Atlanta grew from the terminus of a railroad line (from which it got its initial name).  No other city has three major interstates intersecting in its downtown (only a blessing once the connector was widened).  Once Hartsfield's vision solidified Atlanta's importance in air transportation, no other Southern city was likely to take the dominant economic mantle away from Atlanta.  

Atlanta voters did not select Maynard Jackson to perpetuate this heritage.  Instead, a major shift in political power was accented by Maynard's election.  Despite its outward appearance, Atlanta had not been as inclusive as it needed to be. 

Despite new hotels and a new merchandise mart, owing to the vision of John Portman, the city was losing many of its influential citizens to the suburbs.  A city population that approached 600,000 in 1950 was plummeting to less than 400,000 thirty years later.  The suburbs were booming, and even a few suburbs dominated by blacks began to emerge in DeKalb. 

When I arrived in Atlanta just before this momentous election, the business community was worrying about the growing donut hole in the middle of this vibrant metropolitan area.  Indeed, I wrote a paper showing that six of the ten largest metropolitan areas suffered declining population in the past decade, and all of those showed this center of decaying activity that eventually began pulling down the suburbs. 

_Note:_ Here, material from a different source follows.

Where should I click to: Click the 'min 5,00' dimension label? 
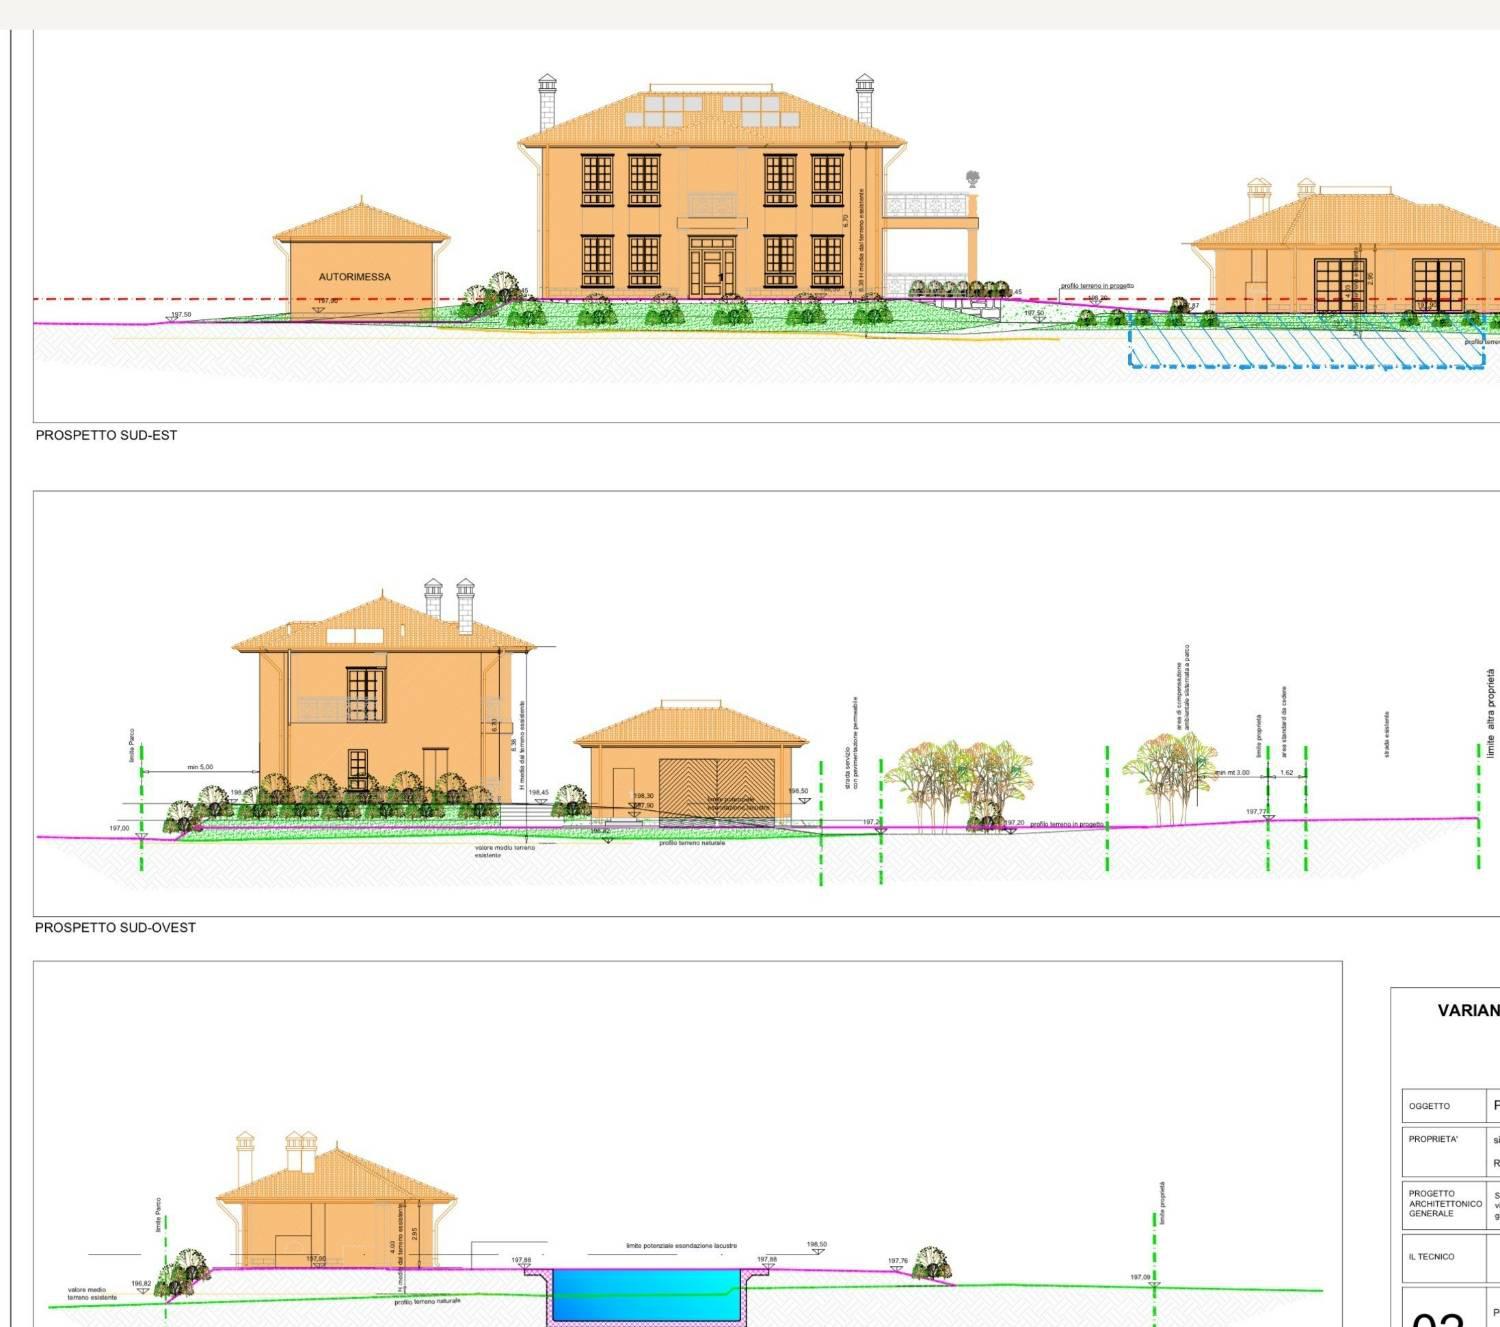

Once the political power shifted from the entrenched business community, that economic power feared that Atlanta's future was in doubt.  To be sure, the city's service providers became majority black, as the population had been when virtually no blacks were used by the previous power structure.  City contracts were tilted toward black owned providers.  Previously, those contractors hardly had a chance with any city contracts. 

Yet, whites were not excluded from the Jackson administration.  Commissioner Davis ran the budgets under previous administrations and did it so well that Mayor Jackson used his talents as well.  The important airport operations were managed by George Berry.  Cultural affairs were emphasized.  Once opportunities began to surface, so did competent black leadership, such as Michael Lomax, Andrew Young, and our current mayor, Shirley Franklin. 

The business community cringed when Mayor Jackson said he would require a minimum black presence in the building of Hartsfield's midfield terminal.  Yet, the construction was completed on time and under budget. 

Indeed, the transportation significance that was apparent before Jackson became mayor was enhanced by his administration.  The connector was widened, Hartsfield was enhanced, railroad yards were approved and constructed.  And culture continued to flourish. 

The mayor who some remember for his insistence upon black presence in city affairs, who skirted the boundaries of official quotas in insuring that some economic power flowed to the black community, who boasted that he helped create more black millionaires than all the mayors before him (and he did), was actually a mayor of inclusion. 

Mayor Jackson gave Atlanta what it had lacked, a sense of progress for all its citizens.  The donut never opened wide.  Investors slowly returned to the opportunities provided by Atlanta.  While some white flight continued, a few in-town neighborhoods began to realize that black entrepreneurs added a desired flavor to their communities. 

Atlanta still has many problems to overcome.  Too many families are poor for several generations.  The public schools are not where they need to be.  Downtown continues to evolve (but we now see it as an evolution, not a destructive donut).  And sometimes, favoritism supersedes merit in political affairs. 

Perhaps Atlanta would be where it is without Maynard Jackson.  Certainly, we preferred the tone of Andrew Young.  But my guess is that mayors do make a difference to a city, and the difference Maynard Jackson made, in my mind, was very large and very positive indeed.